WHAT YOU HAVE TO DO: In the thread about Facebook removing an Israel-based election campaign, how many followers did the fake pages gain?

Facebook busts Israel-based campaign to disrupt elections - yasp
https://www.apnews.com/7d334cb8793f49889be1bbf89f47ae5c
======
yasp
> _Nathaniel Gleicher, Facebook’s head of cybersecurity policy, told reporters
> that the tech giant had purged 65 Israeli accounts, 161 pages, dozens of
> groups and four Instagram accounts._

> _The activity appeared focused on Sub-Saharan African countries but was also
> scattered in parts of Southeast Asia and Latin America, what Brookie called
> a “staggering diversity of regions” that pointed to the group’s
> sophistication._

> _The fake pages, pushing a steady stream of political news, racked up 2.8
> million followers. Thousands of people expressed interest in attending at
> least one of the nine events organized by those behind the pages. Facebook
> could not confirm whether any of the events actually occurred. Some 5,000
> accounts joined one or more of the fake groups._

> _Gleicher said the misleading accounts primarily aimed to influence people
> in Nigeria, Senegal, Togo, Angola, Niger and Tunisia._

> _The most significant audience engagement was generated in Malaysia, which
> has a vast media market and held a general election last year, according to
> Brookie and his team at the Atlantic Council._

> _Facebook investigations revealed that Archimedes had spent some $800,000 on
> fake ads, paid for in Brazilian reals, Israeli shekels and U.S. dollars.

EXTRACTED RECORDS:
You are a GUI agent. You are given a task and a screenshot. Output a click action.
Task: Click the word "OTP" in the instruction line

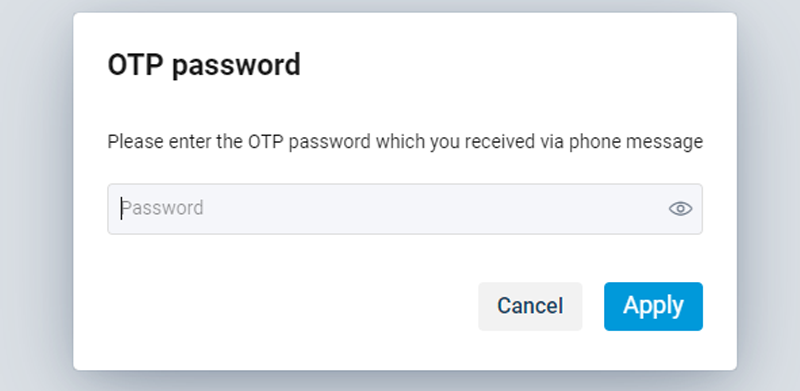point(265,141)

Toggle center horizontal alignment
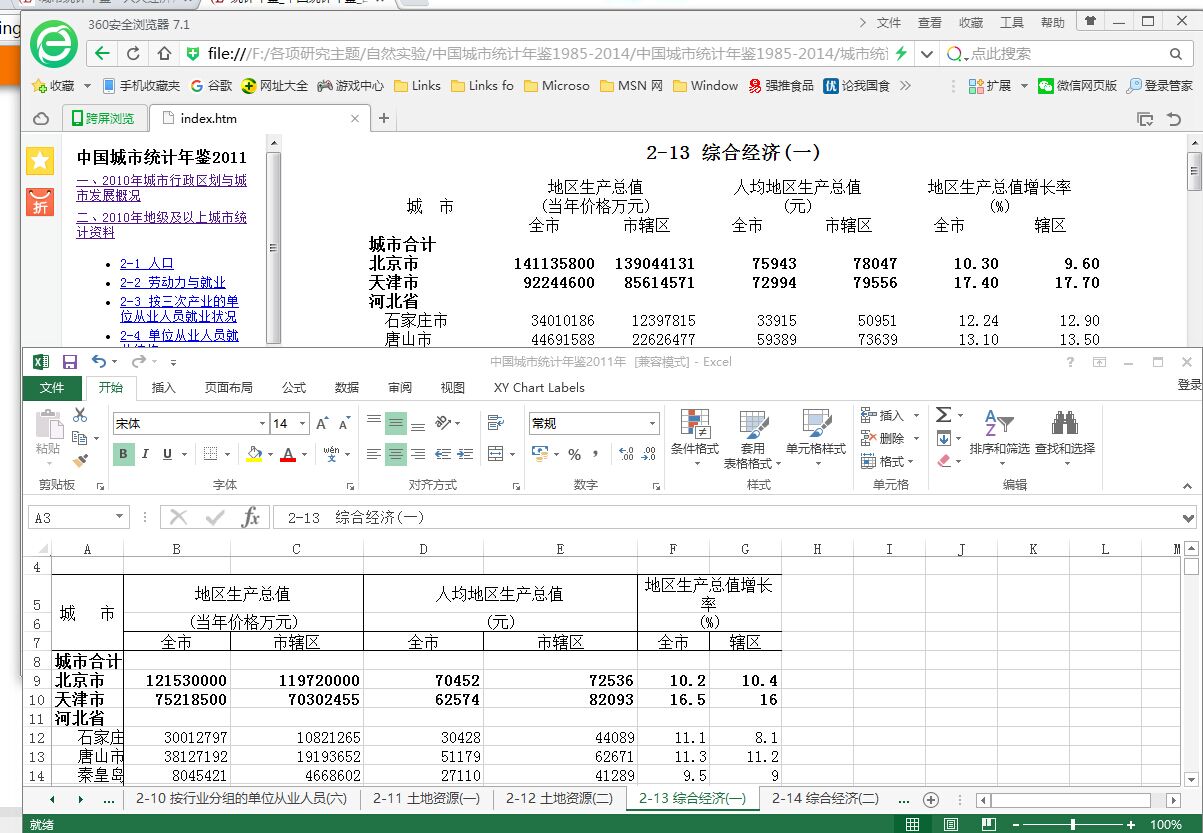point(396,454)
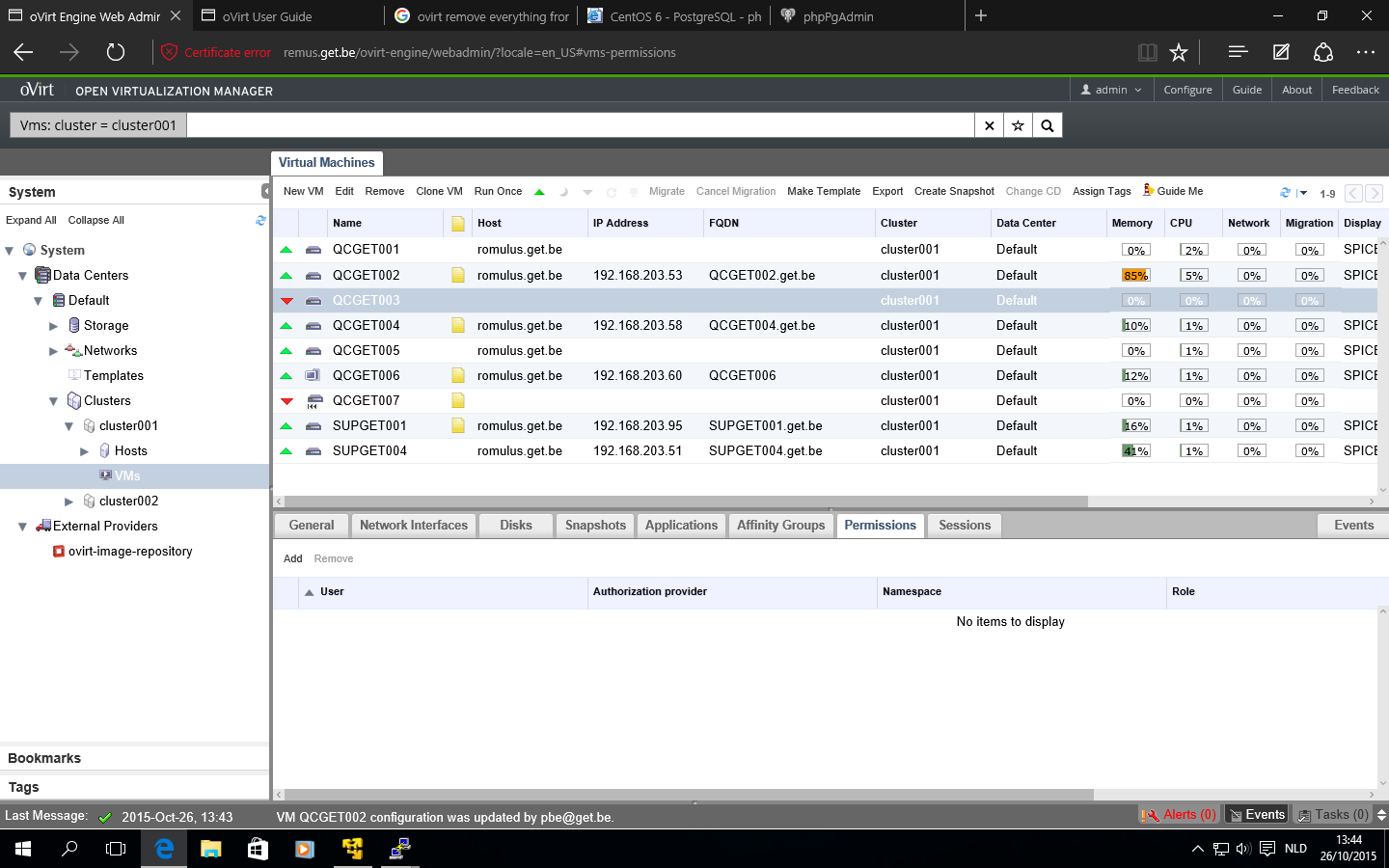Click the magnifier search icon
The height and width of the screenshot is (868, 1389).
pyautogui.click(x=1048, y=125)
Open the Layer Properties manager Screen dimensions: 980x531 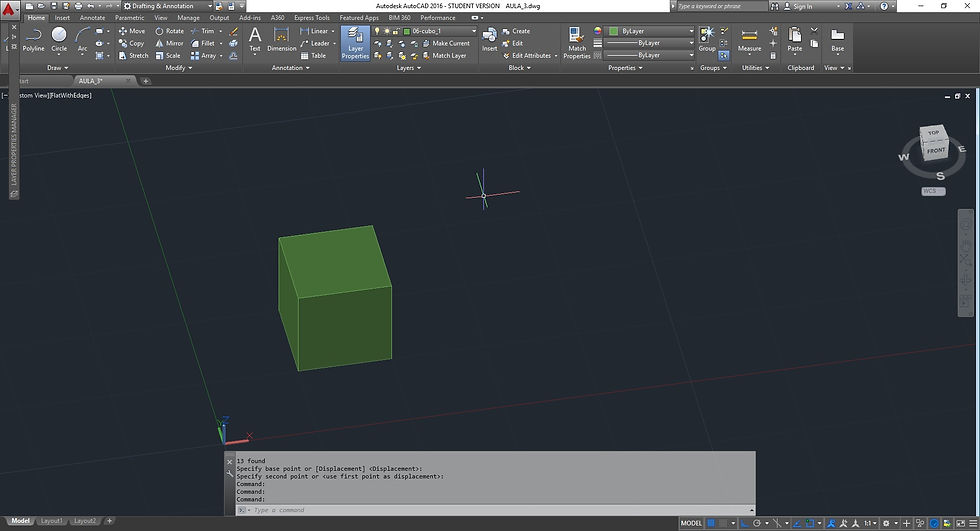click(355, 43)
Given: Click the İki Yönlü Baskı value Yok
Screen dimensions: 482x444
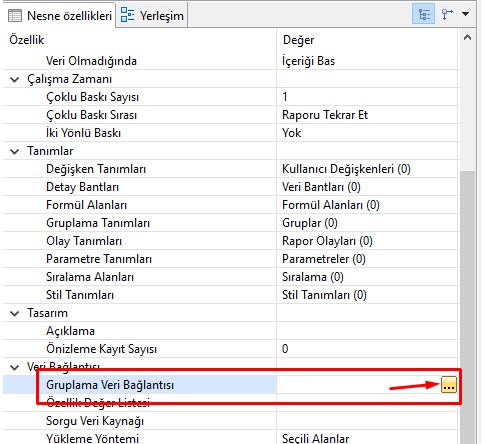Looking at the screenshot, I should tap(292, 133).
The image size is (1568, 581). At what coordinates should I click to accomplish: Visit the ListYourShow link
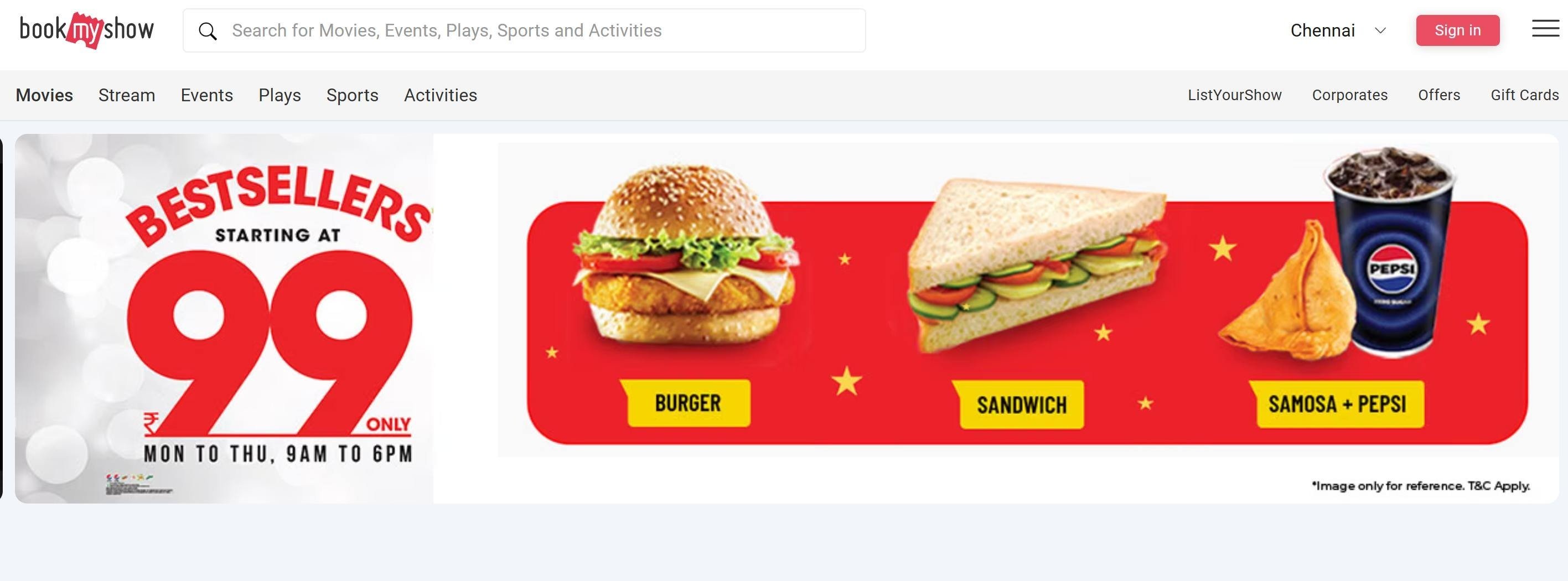1234,96
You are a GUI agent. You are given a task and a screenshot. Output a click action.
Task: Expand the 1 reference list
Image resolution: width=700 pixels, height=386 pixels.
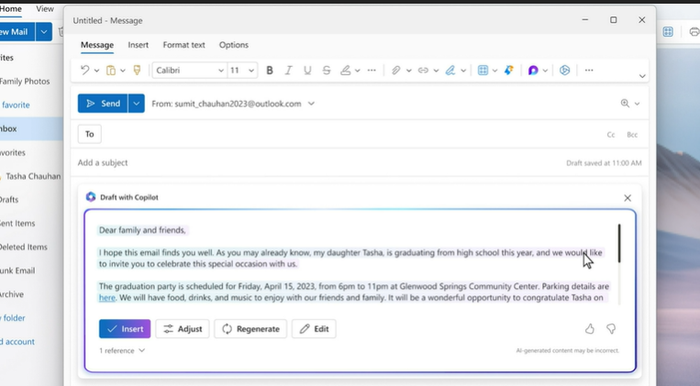[x=122, y=351]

WRITTEN SOLUTION: 2.8 million